Bilateral Investment Treaties and Amendments to the Corresponding Private Investment Contracts are Long Overdue: They Fail to Cater for the Interests of Both Investors and Beneficiaries
Anna Lefcovitch, Solicitor, Arcadis LLP , UK
Professor Charles Chatterjee, Associate Fellow , Institute of Advanced Legal Studies, UK
Revised policies for drafting bi-lateral investment agreements and investment contracts as products of these agreements are long overdue. By the same token, a reflection on the attitudinal changes on the part of developing countries, in general, and at the same time a change of investment policies on the part of developed countries are also long overdue.

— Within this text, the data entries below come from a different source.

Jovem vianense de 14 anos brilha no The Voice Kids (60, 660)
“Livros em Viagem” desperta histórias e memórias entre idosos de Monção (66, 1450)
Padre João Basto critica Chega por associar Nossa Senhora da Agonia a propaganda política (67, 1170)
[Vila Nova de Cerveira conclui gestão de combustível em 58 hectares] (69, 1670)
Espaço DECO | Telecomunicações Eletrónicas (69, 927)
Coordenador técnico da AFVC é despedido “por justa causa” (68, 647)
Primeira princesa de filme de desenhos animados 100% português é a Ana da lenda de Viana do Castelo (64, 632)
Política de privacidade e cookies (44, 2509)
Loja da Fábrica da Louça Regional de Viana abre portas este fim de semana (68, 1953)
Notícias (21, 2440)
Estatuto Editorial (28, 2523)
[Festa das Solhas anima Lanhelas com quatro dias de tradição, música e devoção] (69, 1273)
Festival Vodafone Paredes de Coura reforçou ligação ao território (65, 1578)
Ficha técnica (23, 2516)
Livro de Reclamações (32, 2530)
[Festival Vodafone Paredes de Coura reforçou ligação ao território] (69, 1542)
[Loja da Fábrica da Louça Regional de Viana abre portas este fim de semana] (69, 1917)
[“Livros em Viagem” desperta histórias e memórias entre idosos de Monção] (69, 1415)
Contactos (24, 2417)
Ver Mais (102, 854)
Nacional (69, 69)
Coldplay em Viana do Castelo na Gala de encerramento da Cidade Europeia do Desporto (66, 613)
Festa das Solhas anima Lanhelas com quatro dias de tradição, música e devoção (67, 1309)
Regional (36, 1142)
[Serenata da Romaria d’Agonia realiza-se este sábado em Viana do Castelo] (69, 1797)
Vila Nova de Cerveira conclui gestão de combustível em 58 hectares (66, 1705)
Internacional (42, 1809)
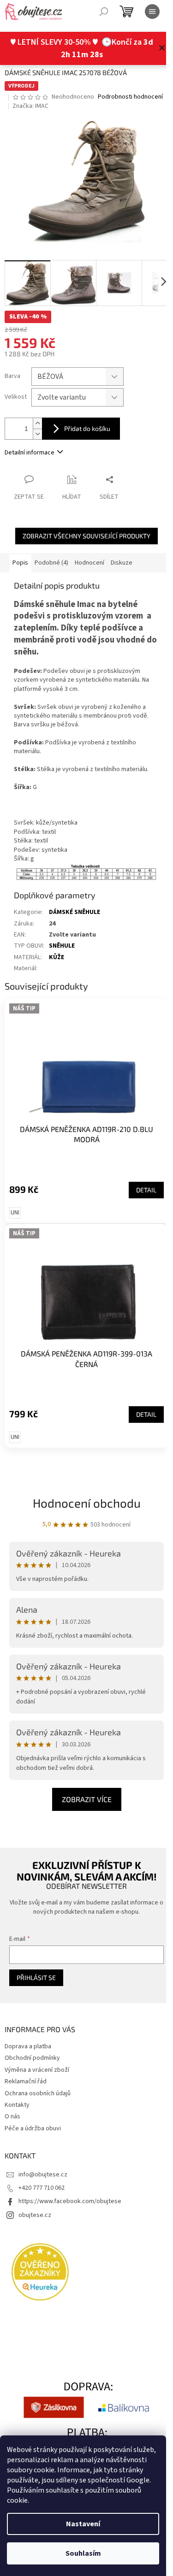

This Article has made attempts to justify the above-mentioned issues, and suggests that attitudinal changes on the part of private foreign investors are needed, and consequently the old-fashioned drafting of private foreign investment contracts too. The other issue which also needs to be reviewed is the perception of “risks” often held by the majority of private foreign investors (transnational corporations). One of the issues highlighted in this Article is how real are these risks, although it must be maintained that in the case of state contracts, the sovereign party to an investment contract can always present risks, but based on empirical studies, it may be maintained that in order to minimise the incidence of risks in private foreign investments, both parties are required to create an atmosphere of mutual understanding and benefits to each other. Herein lies the importance of negotiating techniques in transnational investment contracts.
The opinions expressed in this Article are those of the authors, and in no way may be attributed to the institutions with which the authors are affiliated.